> **Request**
Pull out each line in the records below that contains the word "perform", and copy those lines in full.

> **Exercise material**
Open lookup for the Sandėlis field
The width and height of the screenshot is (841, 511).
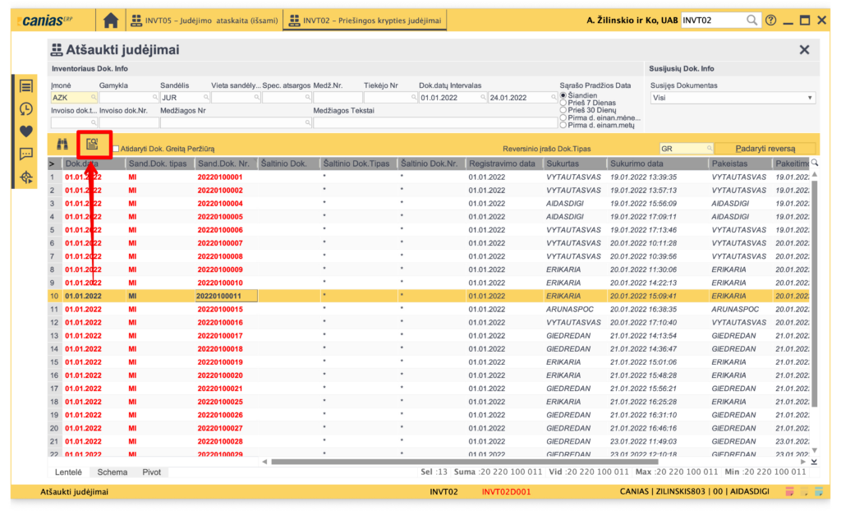(x=204, y=98)
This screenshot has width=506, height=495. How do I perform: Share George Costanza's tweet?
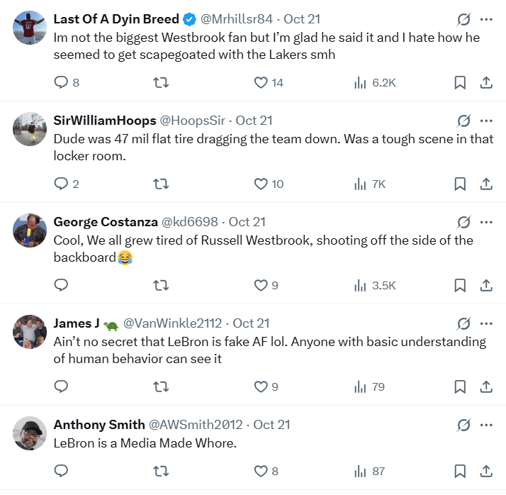click(486, 285)
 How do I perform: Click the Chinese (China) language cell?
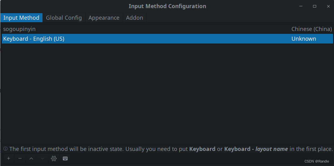pos(311,29)
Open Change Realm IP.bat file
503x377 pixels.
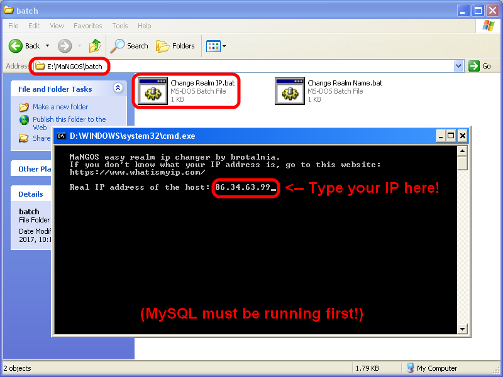152,91
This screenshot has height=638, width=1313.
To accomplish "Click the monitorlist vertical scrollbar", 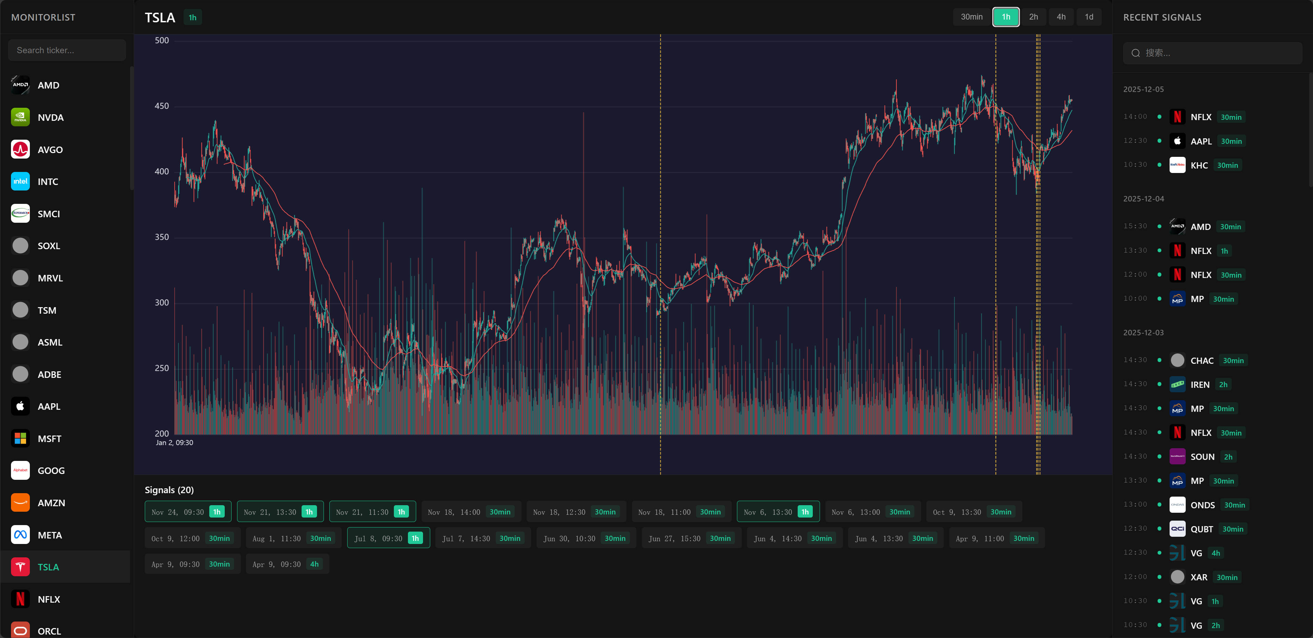I will click(132, 127).
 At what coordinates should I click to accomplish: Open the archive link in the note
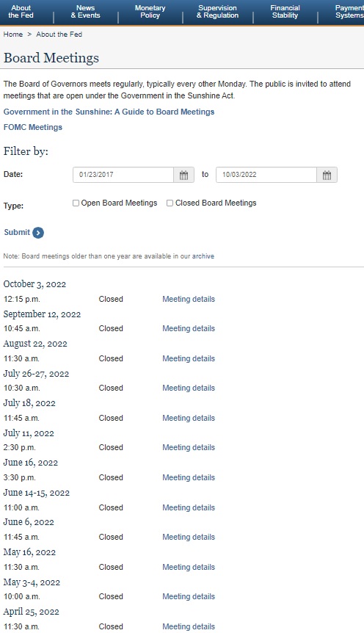coord(203,256)
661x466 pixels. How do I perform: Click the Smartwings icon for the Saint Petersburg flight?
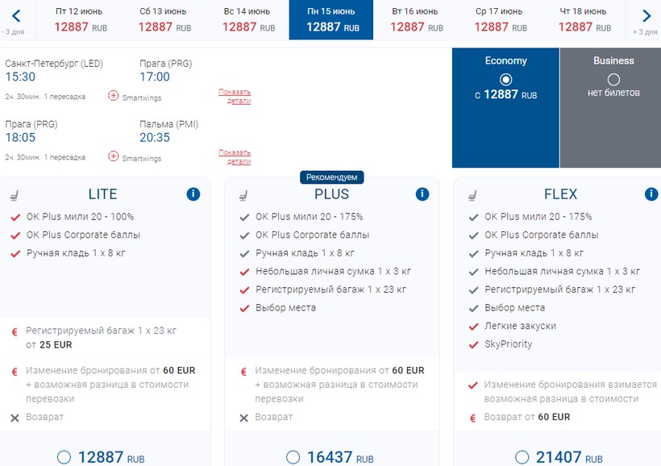click(x=114, y=96)
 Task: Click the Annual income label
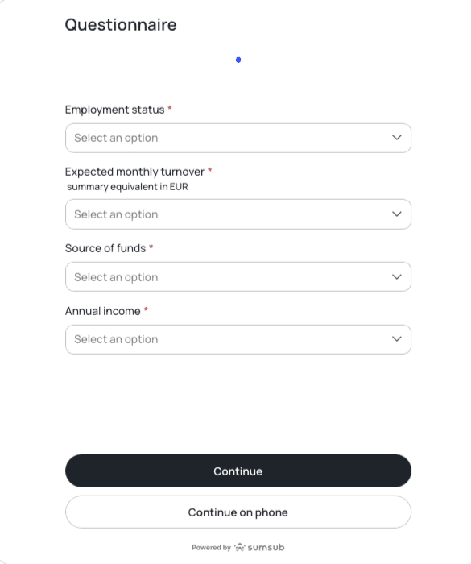click(x=103, y=311)
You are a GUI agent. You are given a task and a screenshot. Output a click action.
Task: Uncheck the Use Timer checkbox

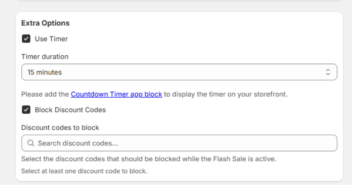[26, 39]
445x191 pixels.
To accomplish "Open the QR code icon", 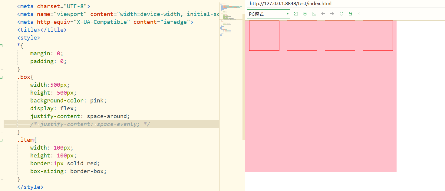I will pos(359,14).
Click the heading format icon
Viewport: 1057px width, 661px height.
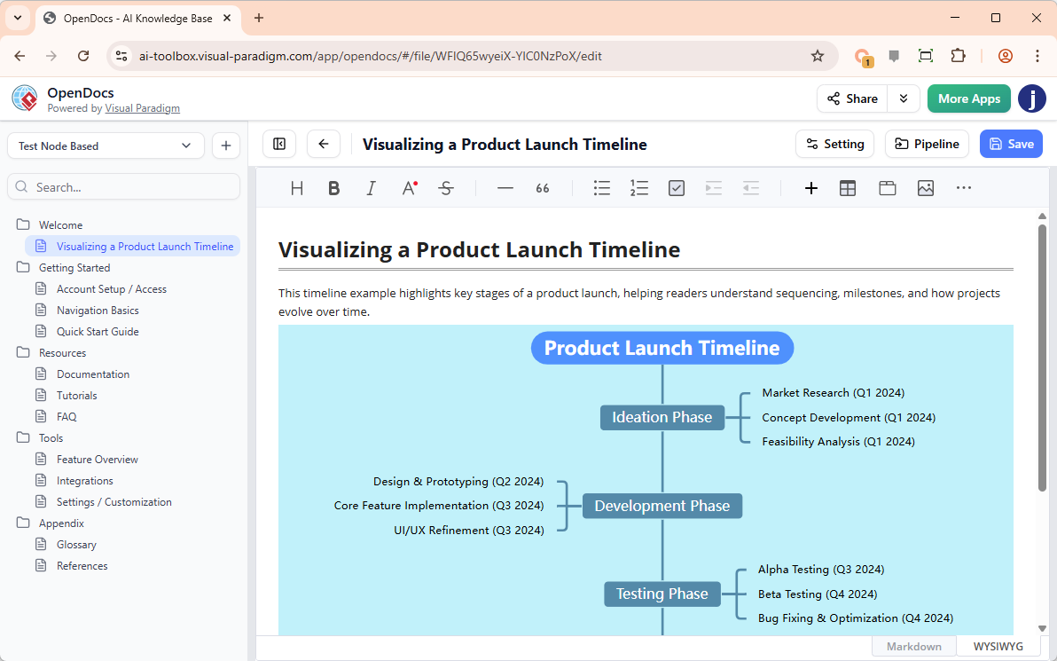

> **Written response**
This screenshot has width=506, height=495. How do I perform: Share George Costanza's tweet?
 How do I perform: Click the Chinese (China) language cell?
661x466 pixels. How do I perform: Click the Smartwings icon for the Saint Petersburg flight?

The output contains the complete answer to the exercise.